In China, there is a dish called “Lion’s Head”, which sounds pretty scaring, But actually its formal name is “Stewed Pork Ball”. Usually it is around tennis size. And it looks like the head of traditional Chinese guardian lion due to the sags and crests on the surface of pork ball after steamed of stewed.
Typically this Shanghai casserole dish featuring oversized pork meatballs and greens is made with pork fat and cooked in a sand clay pot. The large meatballs are meant to represent a lion, and the shredded greens its mane.
If you like, instead of 4 large meatballs you can form the pork into 6 – 8 smaller meatballs.

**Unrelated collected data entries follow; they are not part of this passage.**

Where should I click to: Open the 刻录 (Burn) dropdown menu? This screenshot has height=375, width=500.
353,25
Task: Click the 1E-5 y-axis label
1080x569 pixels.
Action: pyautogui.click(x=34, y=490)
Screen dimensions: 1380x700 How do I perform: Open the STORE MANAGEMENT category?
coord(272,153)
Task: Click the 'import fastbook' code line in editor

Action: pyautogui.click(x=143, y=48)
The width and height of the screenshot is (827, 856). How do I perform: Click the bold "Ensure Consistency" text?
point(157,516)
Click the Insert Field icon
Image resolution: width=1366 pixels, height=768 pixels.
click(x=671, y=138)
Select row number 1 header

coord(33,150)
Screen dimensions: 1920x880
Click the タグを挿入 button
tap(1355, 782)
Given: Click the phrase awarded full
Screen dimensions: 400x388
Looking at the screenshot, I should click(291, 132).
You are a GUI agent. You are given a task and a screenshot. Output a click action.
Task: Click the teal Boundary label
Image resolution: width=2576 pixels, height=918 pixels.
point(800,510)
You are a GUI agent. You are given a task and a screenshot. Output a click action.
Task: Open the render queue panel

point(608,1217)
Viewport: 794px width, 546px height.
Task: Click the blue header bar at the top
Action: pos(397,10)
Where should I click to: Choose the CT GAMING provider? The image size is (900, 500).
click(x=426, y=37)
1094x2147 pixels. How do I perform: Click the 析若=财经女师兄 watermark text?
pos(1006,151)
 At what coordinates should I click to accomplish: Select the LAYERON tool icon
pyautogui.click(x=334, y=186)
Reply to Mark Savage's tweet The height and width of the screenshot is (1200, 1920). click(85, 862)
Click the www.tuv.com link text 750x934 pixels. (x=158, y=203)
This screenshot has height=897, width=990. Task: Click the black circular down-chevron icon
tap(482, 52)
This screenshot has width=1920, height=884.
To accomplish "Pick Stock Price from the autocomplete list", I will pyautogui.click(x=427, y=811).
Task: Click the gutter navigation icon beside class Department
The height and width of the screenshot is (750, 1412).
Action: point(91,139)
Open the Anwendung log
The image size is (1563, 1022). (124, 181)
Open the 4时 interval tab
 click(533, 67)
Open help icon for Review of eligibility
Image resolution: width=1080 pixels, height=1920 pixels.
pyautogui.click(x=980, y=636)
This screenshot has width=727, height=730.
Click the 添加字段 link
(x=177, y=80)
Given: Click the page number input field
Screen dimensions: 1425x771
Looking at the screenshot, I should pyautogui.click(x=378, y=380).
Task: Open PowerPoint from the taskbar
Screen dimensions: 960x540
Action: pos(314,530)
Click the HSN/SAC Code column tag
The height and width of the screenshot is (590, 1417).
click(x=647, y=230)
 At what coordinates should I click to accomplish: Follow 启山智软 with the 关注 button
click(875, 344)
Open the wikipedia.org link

1 pound bok choy, Peking cabbage (Napa cabbage), or spinach leaves
1 – 2 green onions (spring onions, scallions), minced
1 teaspoon minced ginger
1 large egg
1 pound ground pork
3/4 teaspoon salt
1 teaspoon granulated sugar
2 1/2 teaspoons pale dry sherry
3 tablespoons light soy sauce, divided
1/2 teaspoon Asian sesame oil
Black or white pepper, to taste, optional
2 – 3 tablespoons cornstarch or flour
2 tablespoons vegetable oil
1 1/2 cups chicken broth
- Wash and drain the bok choy or other greens. Cut crosswise into 3 inch strips. Mince the ginger and green onion.
- In a small bowl, beat the egg with a fork. In a medium bowl, combine the ground pork with the green onion, ginger, salt, sugar, dry sherry, 1 tablespoon soy sauce, Asian sesame oil, pepper if using, and the egg, using your fingers to mix together the ingredients thoroughly. Add as much cornstarch as needed to make so that the mixture is not too wet. (I start with 2 tablespoons and then add 1 teaspoon at a time).
- Form the ground pork into 4 large meatballs. Flatten them a bit so that they are not completely round.
- Heat 2 tablespoons oil in a skillet or wok on medium-high heat. When the oil is hot, add the 4 meatballs. Cook for 5 minutes until browned on the bottom. Turn and cook the other side (adjust the heat if the meatballs are cooking too quickly).
- In a flameproof casserole dish or saucepan that is large enough to hold the meatballs, heat the chicken broth and 2 tablespoons soy sauce to boiling.
- Add the meatballs, reduce the heat and simmer, covered, for 10 minutes. Add the bok choy. (You can arrange the bok choy on top of the meatballs so that it steams, or lay some right in the broth if there is room). Simmer for another 15 minutes or until the meatballs are cooked through and there is no pinkness in the middle.
- To serve Lion’s Head Meatballs, serve each meatball on a small plate surrounding by the greens, or in soup bowls with some of the bok choy and broth. You can also thicken some of the broth with a cornstarch and water thickener and pour over the meatballs.